NEW YORK — The former operations manager for Ponzi scheme mastermind Bernard Madoff faces the possibility of a long prison term at his scheduled sentencing in federal court here Monday.

Daniel Bonventre, 67, will become the first of five former Madoff employees to be sentenced after all five were convicted in March on charges that they aided Madoff in his fraud scheme. Madoff's massive scam stole an estimated $20 billion from thousands of average investors, charities, celebrities and others worldwide.

The group, the only Madoff-linked defendants to stand trial, also consists of Annette Bongiorno, 66, the disgraced financier's longtime assistant; JoAnn Crupi, 53, who oversaw the investment firm's main bank account; and Jerome O'Hara, 51, and George Perez, 48, former Madoff computer programmers. The others are scheduled to be sentenced in the coming days.

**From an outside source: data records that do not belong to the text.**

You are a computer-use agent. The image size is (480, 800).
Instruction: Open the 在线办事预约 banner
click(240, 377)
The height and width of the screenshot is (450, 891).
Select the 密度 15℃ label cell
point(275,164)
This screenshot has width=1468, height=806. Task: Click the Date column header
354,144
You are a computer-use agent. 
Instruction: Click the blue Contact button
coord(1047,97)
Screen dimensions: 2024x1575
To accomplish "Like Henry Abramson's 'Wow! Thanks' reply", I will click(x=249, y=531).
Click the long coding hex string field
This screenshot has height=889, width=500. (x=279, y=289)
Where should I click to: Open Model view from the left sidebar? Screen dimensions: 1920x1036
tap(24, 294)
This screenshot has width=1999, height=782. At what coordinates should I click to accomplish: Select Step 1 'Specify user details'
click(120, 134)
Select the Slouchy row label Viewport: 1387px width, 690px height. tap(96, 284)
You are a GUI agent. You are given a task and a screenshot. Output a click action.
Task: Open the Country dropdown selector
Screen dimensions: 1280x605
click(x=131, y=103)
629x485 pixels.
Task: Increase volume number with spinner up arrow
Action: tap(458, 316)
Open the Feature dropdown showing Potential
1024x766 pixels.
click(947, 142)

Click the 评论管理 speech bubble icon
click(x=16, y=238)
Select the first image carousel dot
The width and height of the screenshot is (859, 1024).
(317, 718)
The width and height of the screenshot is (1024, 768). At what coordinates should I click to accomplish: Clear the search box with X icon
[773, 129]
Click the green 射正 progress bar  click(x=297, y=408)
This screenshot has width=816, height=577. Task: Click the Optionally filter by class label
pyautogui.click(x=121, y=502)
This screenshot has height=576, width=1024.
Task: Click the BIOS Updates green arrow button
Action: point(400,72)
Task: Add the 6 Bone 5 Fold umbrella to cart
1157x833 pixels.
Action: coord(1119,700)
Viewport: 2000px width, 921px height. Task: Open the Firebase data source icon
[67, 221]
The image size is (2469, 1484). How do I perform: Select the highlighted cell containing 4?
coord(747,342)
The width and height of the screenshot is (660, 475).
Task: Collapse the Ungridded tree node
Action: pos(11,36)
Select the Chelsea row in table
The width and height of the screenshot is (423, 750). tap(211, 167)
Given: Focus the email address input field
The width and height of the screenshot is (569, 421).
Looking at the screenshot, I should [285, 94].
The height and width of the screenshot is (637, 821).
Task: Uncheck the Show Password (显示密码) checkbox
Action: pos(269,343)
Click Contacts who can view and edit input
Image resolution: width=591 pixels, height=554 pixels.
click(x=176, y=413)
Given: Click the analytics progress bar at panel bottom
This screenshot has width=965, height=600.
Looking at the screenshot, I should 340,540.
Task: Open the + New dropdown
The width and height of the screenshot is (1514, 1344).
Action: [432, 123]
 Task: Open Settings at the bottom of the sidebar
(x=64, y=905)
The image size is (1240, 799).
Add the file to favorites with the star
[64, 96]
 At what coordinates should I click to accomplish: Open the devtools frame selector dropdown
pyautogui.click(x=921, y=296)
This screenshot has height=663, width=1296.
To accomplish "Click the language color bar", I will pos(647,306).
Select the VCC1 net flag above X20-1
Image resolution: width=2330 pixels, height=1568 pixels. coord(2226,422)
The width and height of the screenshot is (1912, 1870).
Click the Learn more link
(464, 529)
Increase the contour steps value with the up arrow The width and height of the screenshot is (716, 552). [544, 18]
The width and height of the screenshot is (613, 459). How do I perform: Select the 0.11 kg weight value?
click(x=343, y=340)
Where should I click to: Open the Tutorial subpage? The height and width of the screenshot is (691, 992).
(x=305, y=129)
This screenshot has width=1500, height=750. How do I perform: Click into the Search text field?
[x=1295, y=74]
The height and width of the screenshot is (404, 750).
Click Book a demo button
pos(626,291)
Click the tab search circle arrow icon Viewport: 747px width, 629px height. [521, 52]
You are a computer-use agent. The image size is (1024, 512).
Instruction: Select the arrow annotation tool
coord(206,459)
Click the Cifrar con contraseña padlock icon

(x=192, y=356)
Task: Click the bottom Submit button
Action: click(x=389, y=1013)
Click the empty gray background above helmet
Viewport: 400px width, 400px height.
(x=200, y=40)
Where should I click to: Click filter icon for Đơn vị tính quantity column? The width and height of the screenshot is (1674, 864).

Capping a months-long Manhattan federal court trial in March, a jury of eight women and three men rejected defense lawyers' claims of innocence and found the five guilty on all charges in a 31-count indictment.

The scheduled sentencings are set to begin nearly six years to the day of Madoff's Dec. 11, 2008, surrender and admission that the uncannily steady investment gains he reported for decades was the product of a scam in which he used some clients' funds to pay others. Madoff, now 76, is serving a 150-year prison term after he waived his right to trial and pleaded guilty in 2009.

Theoretically, the five could face the equivalent of life behind bars under federal sentencing guidelines. But those calculations are based on the fraud's record size and represent just one of several factors reviewed by U.S. District Judge Laura Taylor Swain. She presided over the trial and is scheduled to impose sentences on the former co-workers.

The prosecution sentencing memo by Assistant U.S. Attorneys Matthew Schwartz, John Zach and Randall Jackson argued that that each of the five should receive "significantly greater" prison terms than the eight-year to 20-year sentences recommended by federal probation officials.